Tükendi
Stok AlarmıOkuyucunun, Allah’ın kelamını daha iyi anlamasını ve bu konuda daha çok geniş bir perspektife sahip olmasını sağlama açısından bize bu eseri hazırlamayı nasip eden Allah’a hamd olsun. Salât ve selam, Allah’ın kelamını tebliğ edip açıklayan Allah Rasûlü’nün, onun âlinin ve ashabının üzerine olsun. Asıl konuya gelince;
Kur’ân, âlemlerin rabbi tarafından insanlara bir rahmet, öğüt, hidayet, müjde ve uyarı olsun diye apaçık bir Arapçayla indirilmiş nurlu ve eşsiz bir kitaptır. Allah Rasûlü (s.a.v.), onun açıklamasını vahiy yoluyla öğrenmiş ve ashabına öğretmiştir. Müslümanlar, geçen zamanla birlikte Arap dilinin değişime uğraması, yabancı milletlerin Müslüman olması, yeni kültürlerle karşılaşılması ve felsefe kitaplarının Arapçaya tercüme edilmesi gibi nedenlerden dolayı sahabe dönemine nazaran Kur’ân’a yabancılaştılar ve onun ayetlerini kavramada zorlandılar. Bunun üzerine tefsir âlimleri, Kur’ân’ın kapalı yerlerinin izah edilmesi, bidatçiler ve zındıklar tarafından ortaya atılan şüphelerin giderilmesi, aralarında çelişki varmış gibi görülen ayetlerin uzlaştırılması gibi amaçlarla tefsir eserleri kaleme almaya başladılar.

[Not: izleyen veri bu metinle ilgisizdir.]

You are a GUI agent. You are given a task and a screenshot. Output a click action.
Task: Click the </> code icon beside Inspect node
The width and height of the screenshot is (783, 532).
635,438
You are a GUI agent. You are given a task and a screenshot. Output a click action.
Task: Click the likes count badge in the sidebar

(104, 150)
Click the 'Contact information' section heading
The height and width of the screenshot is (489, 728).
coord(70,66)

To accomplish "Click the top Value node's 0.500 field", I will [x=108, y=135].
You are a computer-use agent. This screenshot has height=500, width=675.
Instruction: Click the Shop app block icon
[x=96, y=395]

Bu konuda yazılan eserler, kimi zaman bazı ayetlerin tefsiri ile sınırlı tutulmuş, kimi zaman da Kur’ân’ın tefsirini bütünüyle kapsamıştır. Geçen zamanla birlikte tefsir ilmi gelişip sistemleşince sonradan gelen her bir müfessir, önceki tefsir eserlerini bazı yönlerden eleştirerek, eksik ve hatalı gördüğü yönlerini tamamlamak ve düzeltmek amacıyla bir tefsir eseri kaleme almıştır. Kimi zaman da bir müfessir, ömrü boyunca Allah’ın kelamı ile ilgili elde ettiği birikimini ortaya koymak amacıyla bu ilim dalında eser telif etmiştir.

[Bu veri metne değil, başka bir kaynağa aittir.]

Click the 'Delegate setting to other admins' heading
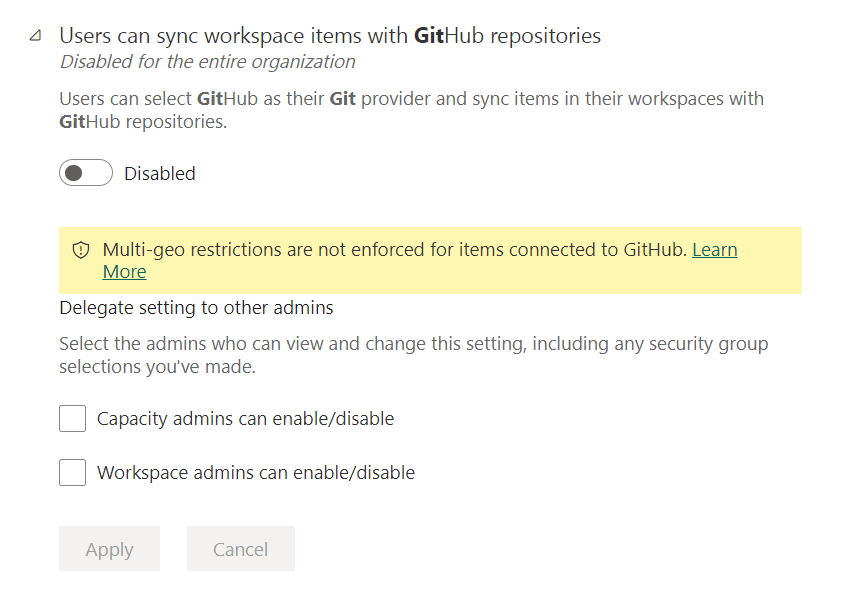This screenshot has height=604, width=855. coord(196,308)
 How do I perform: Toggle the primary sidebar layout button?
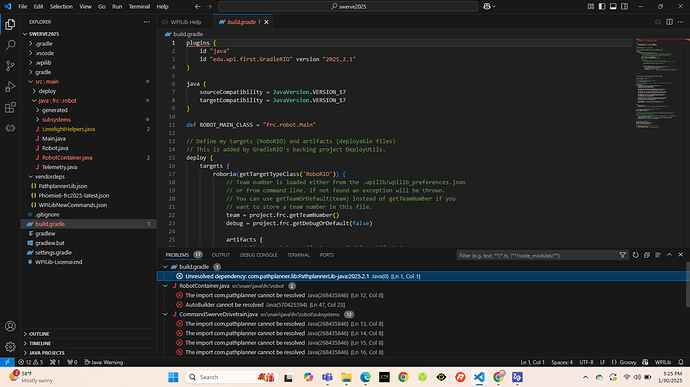[602, 7]
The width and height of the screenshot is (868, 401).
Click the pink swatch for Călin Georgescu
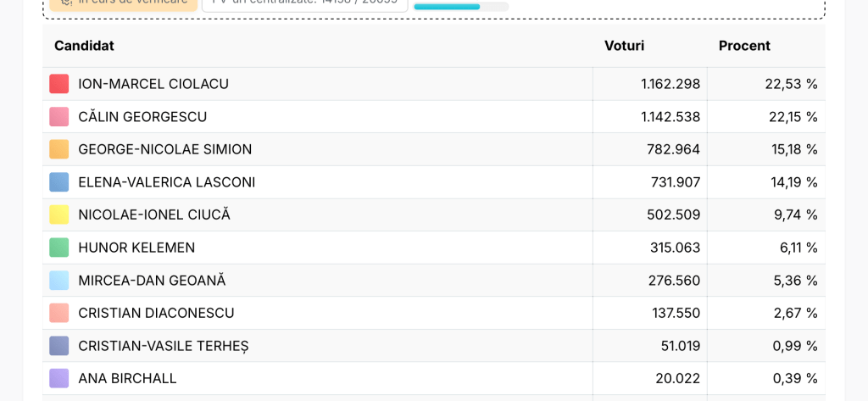click(58, 117)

Böylece günümüze dek farklı yöntemlerle yazılan tefsirler, Allah’ın kelamına daha geniş bir perspektiften bakılmasını, “mezhep taassubu, Arap dilinin değişime uğraması, coğrafi ve siyasi faktörler” gibi nedenlerden dolayı Kur’ân’ın selefin anlayışına ve yöntemine göre tefsir edilmesi noktasında yaşanan görüş ve yöntem sapmalarının ortaya çıkarılmasını sağlamıştır. Geçen zamanla birlikte Kur’ân ile ilgili ortaya atılan şüphelerin giderilmesinde rol oynamıştır.
Bu açıdan geçmişten günümüze dek değişik yöntemlerle ve farklı mezheplere/görüşlere sahip önde gelen müfessirler tarafından kaleme alınan tefsir eserlerinin okunup incelenmesi ve karşılaştırılması, Allah’ın kelamının selefin anlayışına ve yöntemine göre anlaşılmasına yardımcı olacak, bu alanda selefin çizgisinden meydana gelen sapmaların ortaya çıkarılmasını sağlayacaktır. Yine fıkhi meselelerle ilgili yaşanan ihtilafların kaynaklarının öğrenilmesine ve ilgili konuda sahih delile dayalı doğru görüşün tespit edilmesine vs. katkıda bulunacaktır.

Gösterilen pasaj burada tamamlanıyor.